Dataset entries
=== Section Start ===

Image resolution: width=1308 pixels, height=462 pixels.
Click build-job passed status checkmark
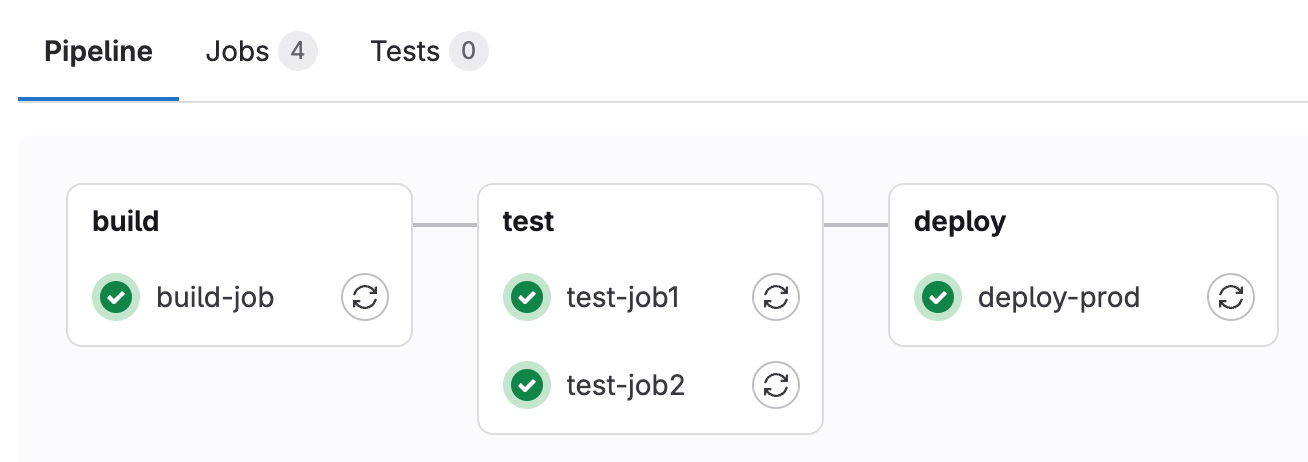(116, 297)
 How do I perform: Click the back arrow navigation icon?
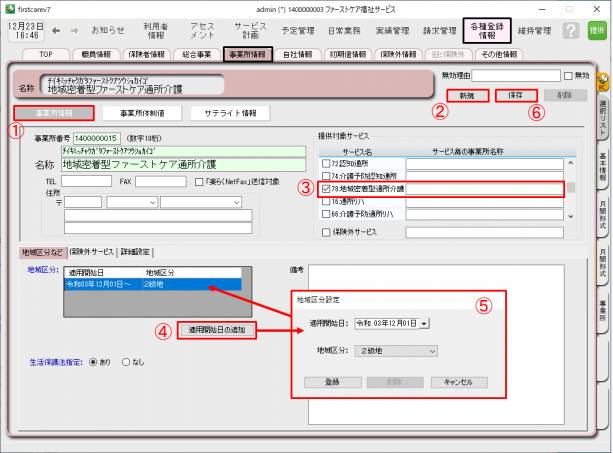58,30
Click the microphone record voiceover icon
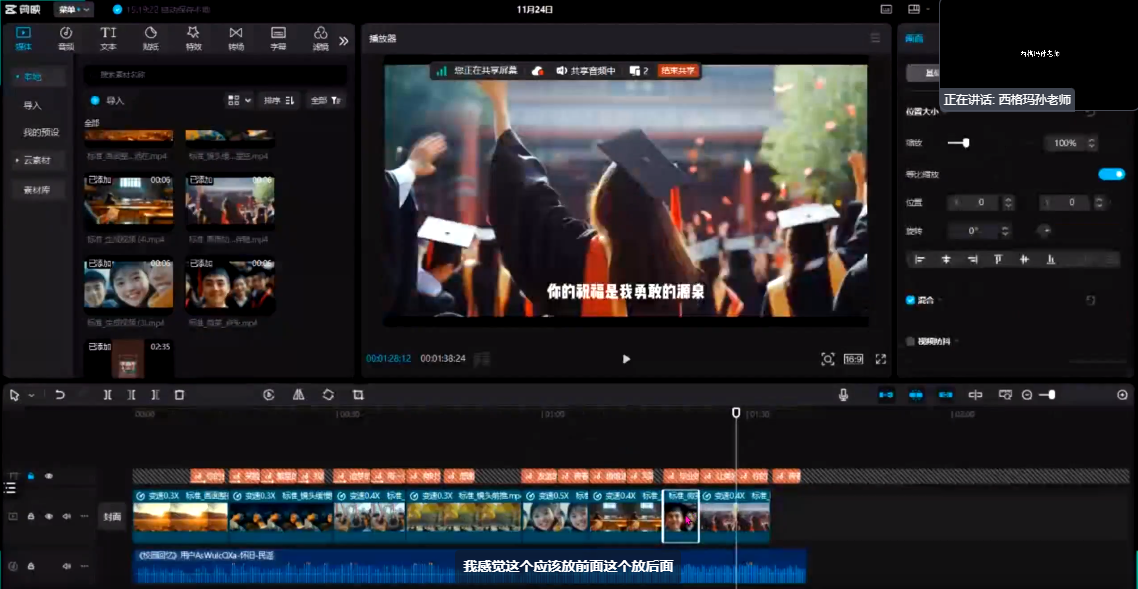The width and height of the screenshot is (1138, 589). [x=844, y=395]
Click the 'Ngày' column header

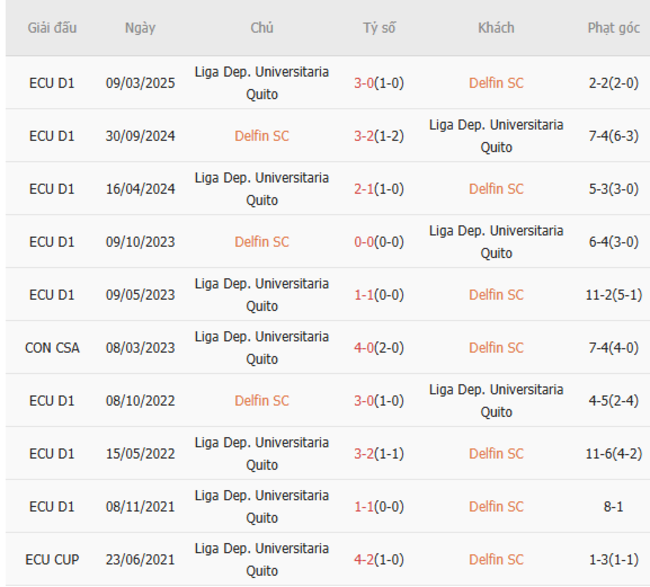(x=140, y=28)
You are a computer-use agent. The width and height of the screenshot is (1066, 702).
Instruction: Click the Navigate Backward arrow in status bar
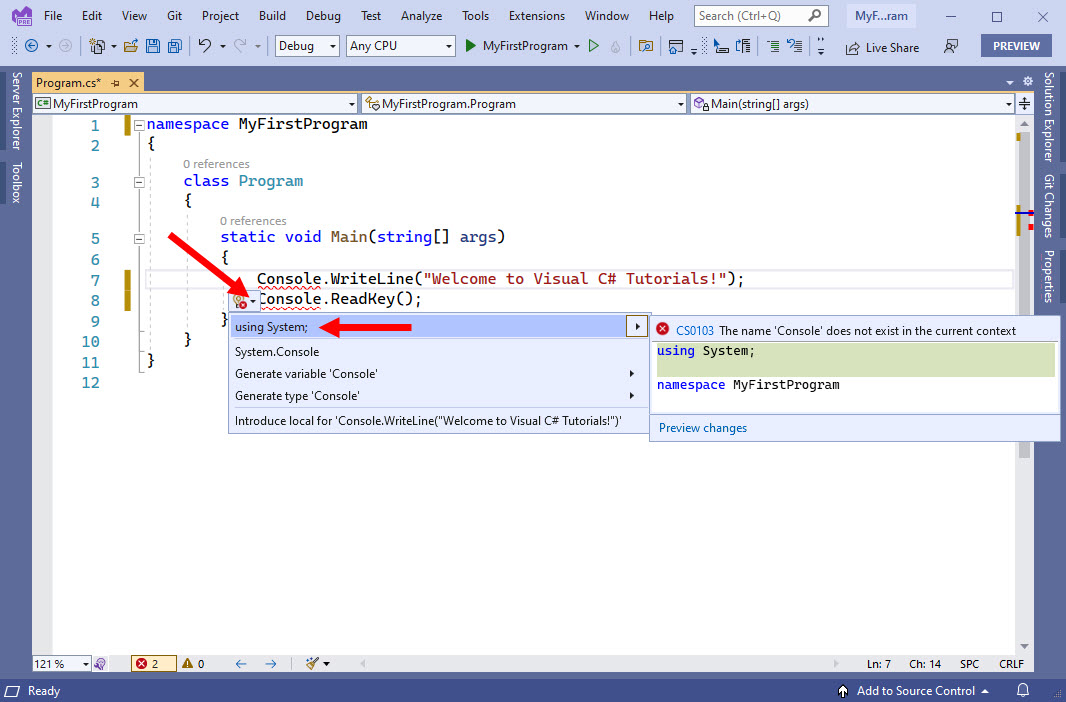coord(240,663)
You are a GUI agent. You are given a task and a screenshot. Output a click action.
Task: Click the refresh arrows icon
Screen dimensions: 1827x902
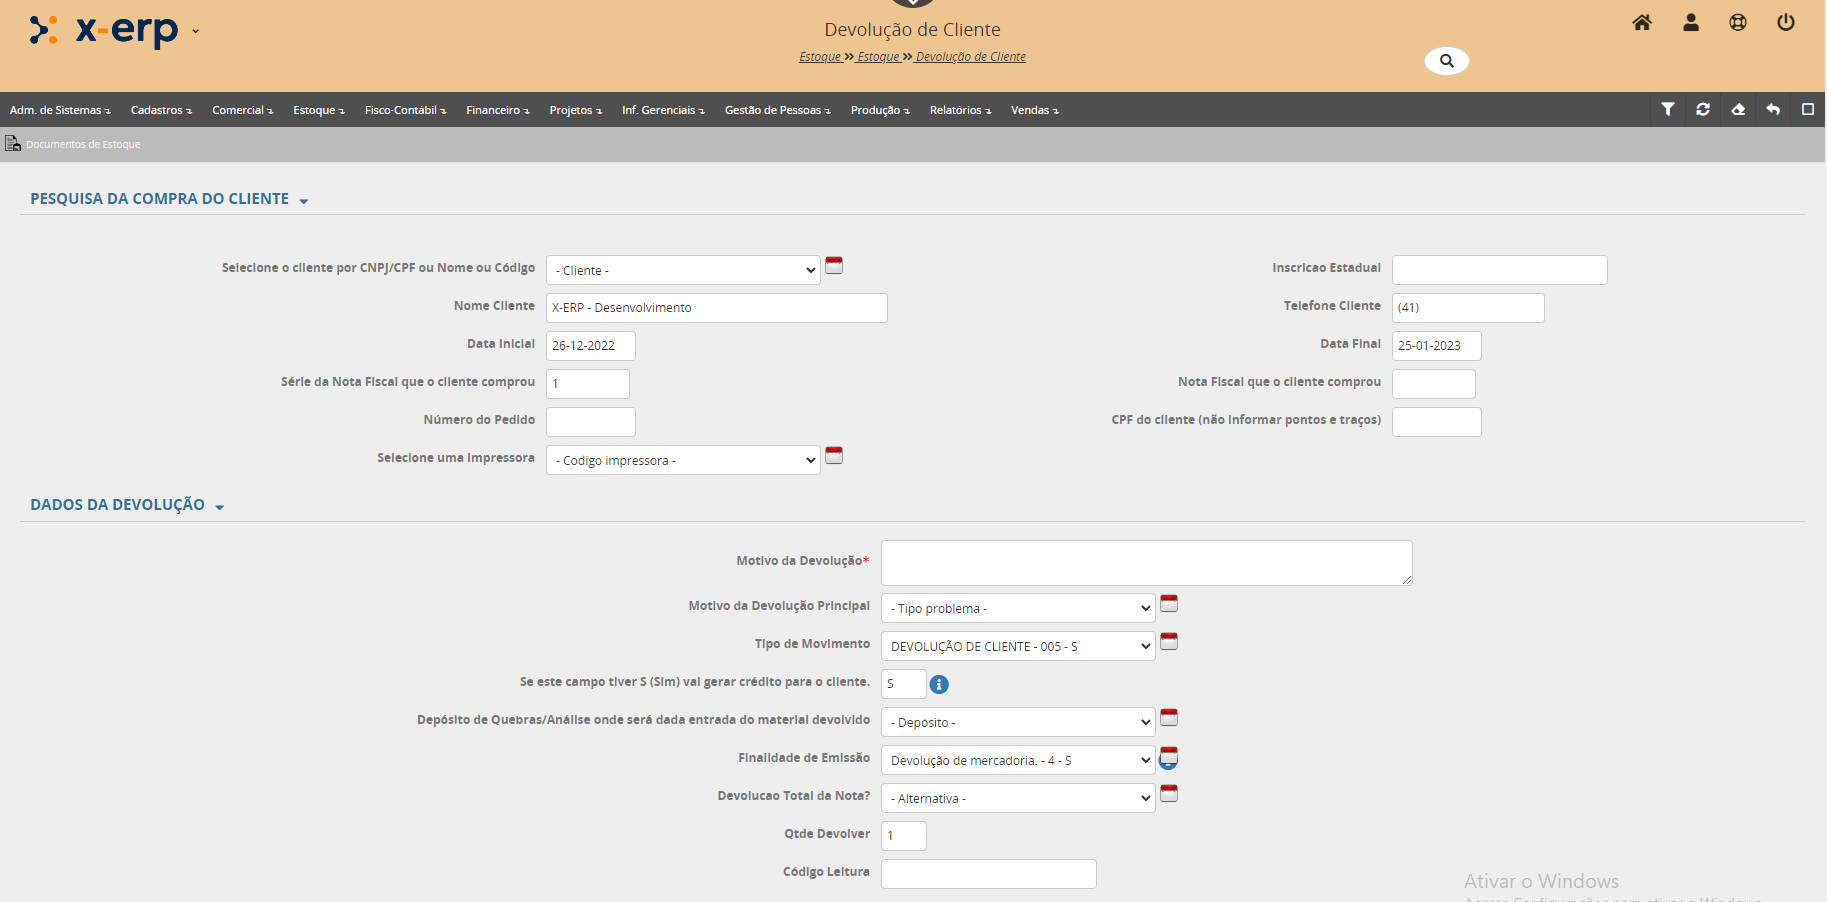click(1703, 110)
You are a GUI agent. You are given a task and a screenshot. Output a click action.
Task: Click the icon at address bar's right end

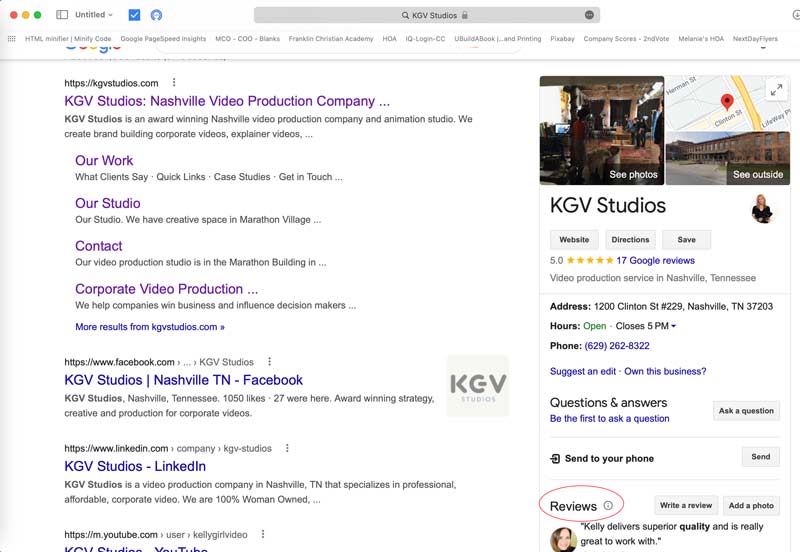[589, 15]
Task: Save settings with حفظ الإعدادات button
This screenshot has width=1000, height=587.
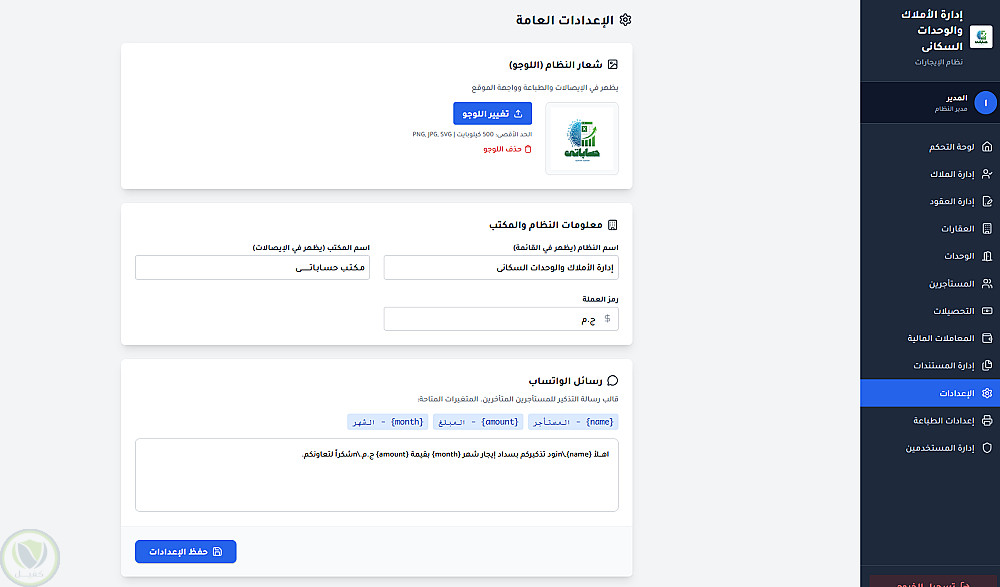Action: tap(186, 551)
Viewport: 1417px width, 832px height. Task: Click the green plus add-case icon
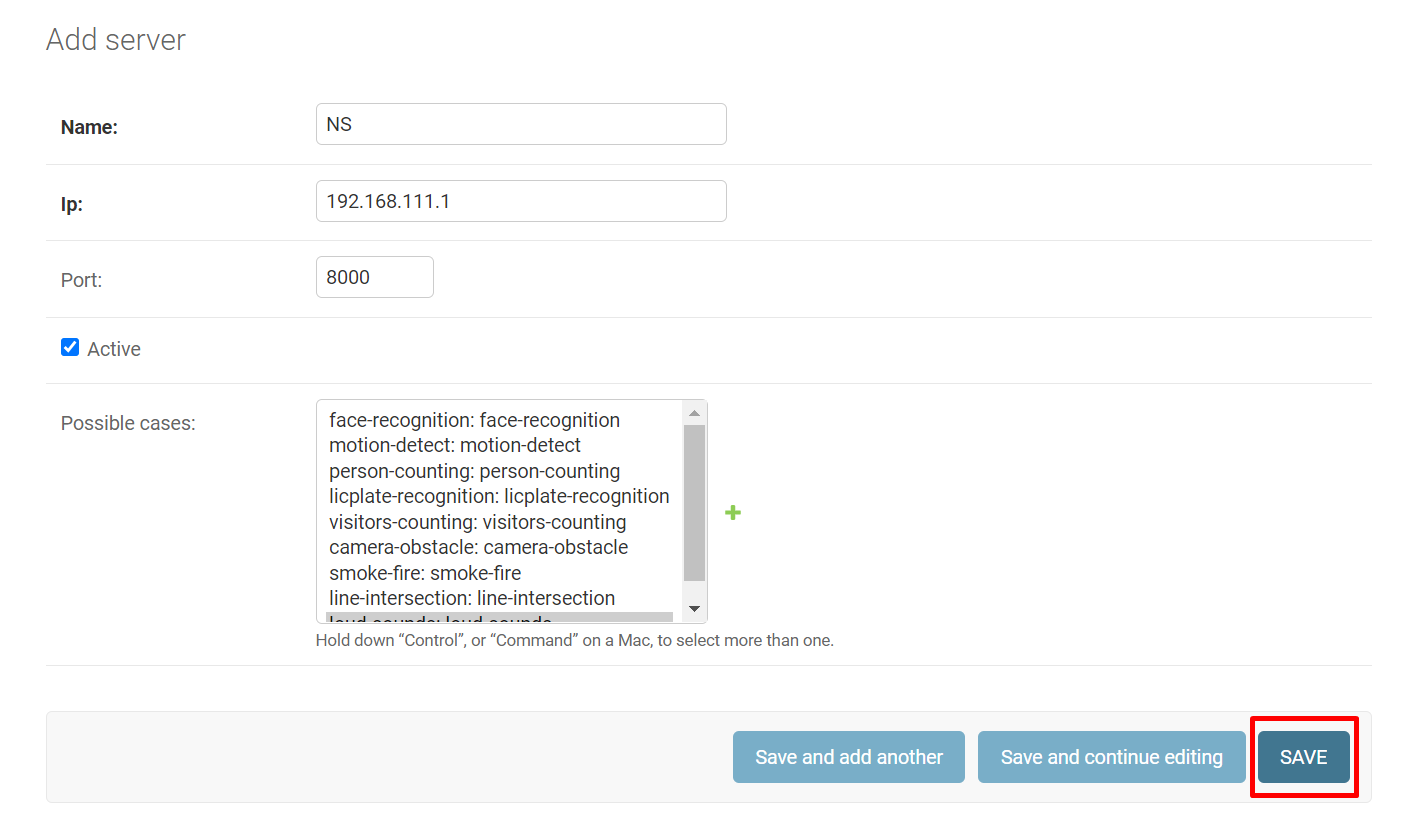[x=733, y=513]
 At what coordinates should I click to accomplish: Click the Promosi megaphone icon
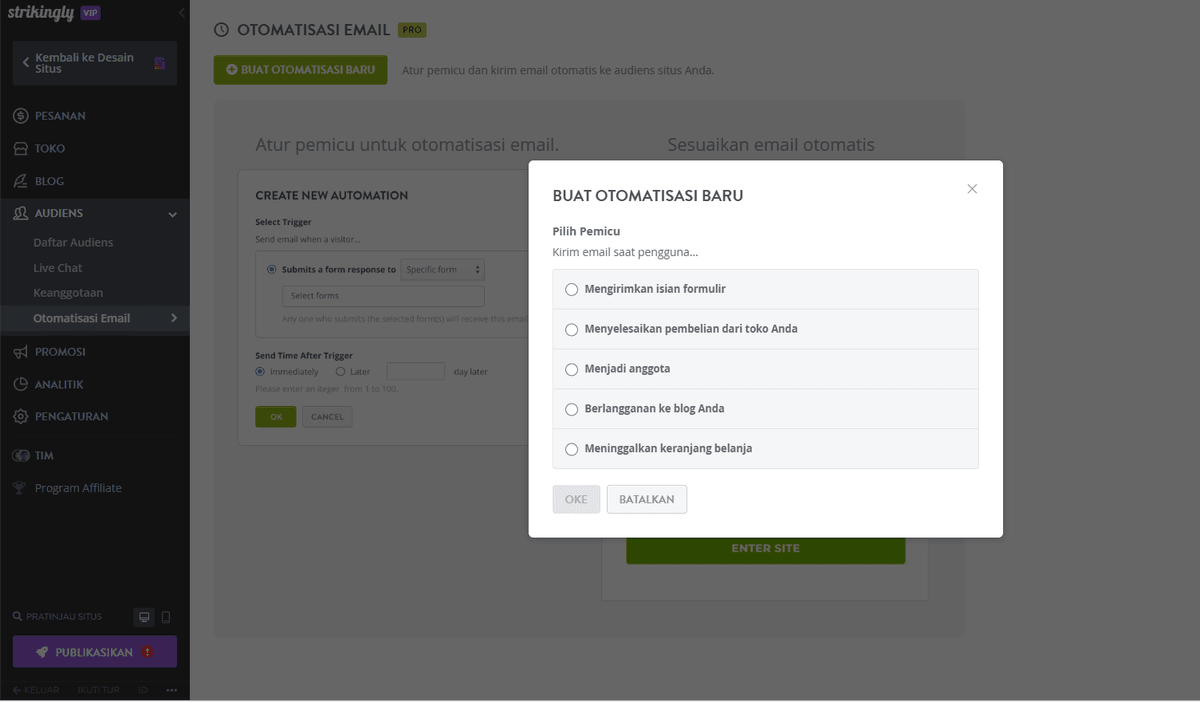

=== Section End ===

WHAT IS BEING ASKED - From the line with "You are a computer-use" up to and including the line with "Task: Save settings with حفظ الإعدادات button" above, retype every line exactly and nothing more; leave out the pictures.

SOLUTION TO THIS TASK -
You are a computer-use agent. The width and height of the screenshot is (1066, 702).
Instruction: Click the Navigate Backward arrow in status bar
coord(240,663)
You are a GUI agent. You are given a task and a screenshot. Output a click action.
Task: Click the refresh arrows icon
Screen dimensions: 1827x902
click(1703, 110)
You are a GUI agent. You are given a task and a screenshot. Output a click action.
Task: Click the icon at address bar's right end

[589, 15]
Task: Save settings with حفظ الإعدادات button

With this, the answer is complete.